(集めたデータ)
* * * * * * * * *

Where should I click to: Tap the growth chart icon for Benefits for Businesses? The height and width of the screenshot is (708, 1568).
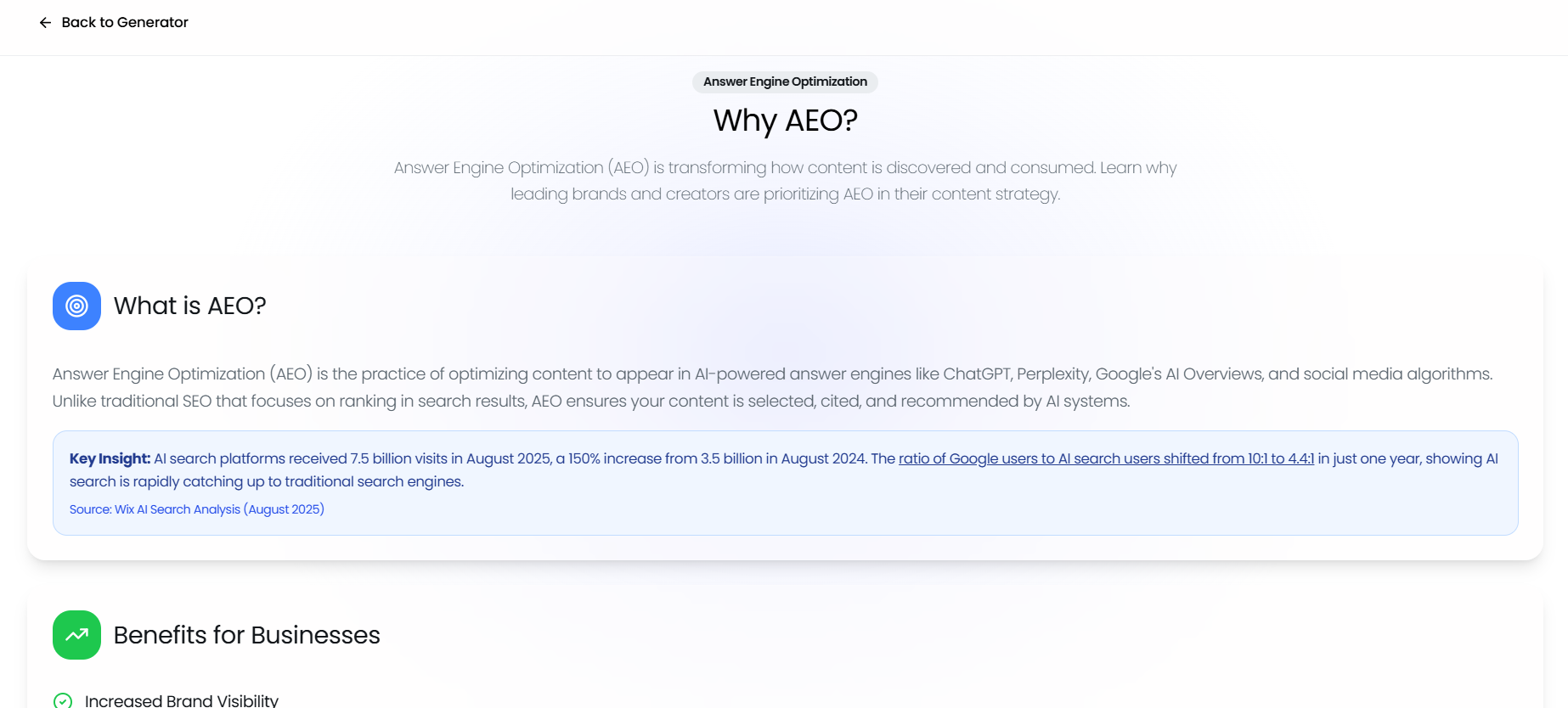pos(76,635)
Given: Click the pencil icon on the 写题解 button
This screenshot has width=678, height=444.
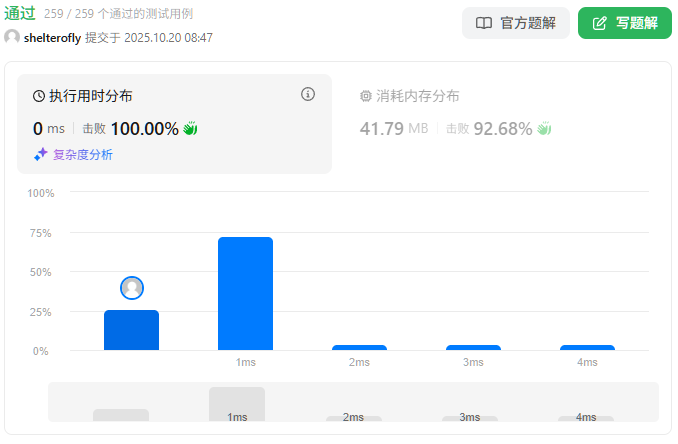Looking at the screenshot, I should (x=600, y=23).
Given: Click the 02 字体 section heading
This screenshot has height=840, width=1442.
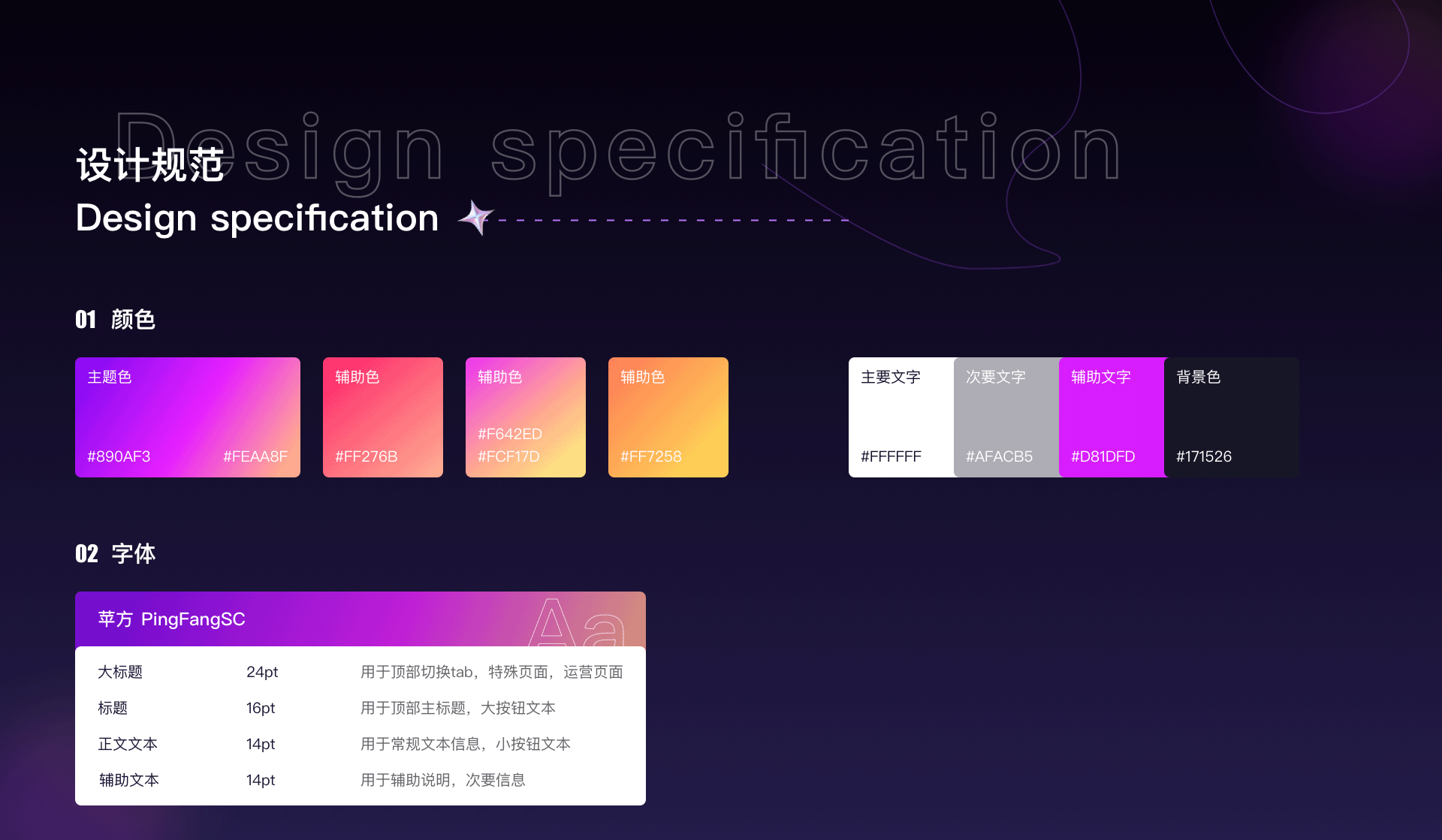Looking at the screenshot, I should [x=116, y=554].
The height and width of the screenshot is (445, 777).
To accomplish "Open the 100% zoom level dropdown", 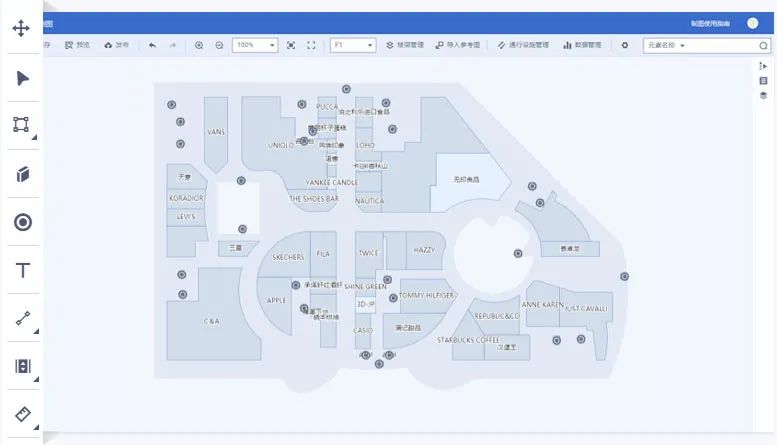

* * * * * * * * *

# [課題]
上の行を全部もう一度書き、「icon」を「symbol」に置き換えてください。それ以外はそのままにし、画像は入れないでください。

# [解答]
Where should I click to: Tap the growth chart symbol for Benefits for Businesses? The height and width of the screenshot is (708, 1568).
pos(76,635)
Given: Click the pencil symbol on the 写题解 button
This screenshot has width=678, height=444.
Looking at the screenshot, I should (x=600, y=23).
Given: Click the 02 字体 section heading
This screenshot has height=840, width=1442.
Looking at the screenshot, I should [x=116, y=554].
The height and width of the screenshot is (445, 777).
To accomplish "Open the 100% zoom level dropdown", 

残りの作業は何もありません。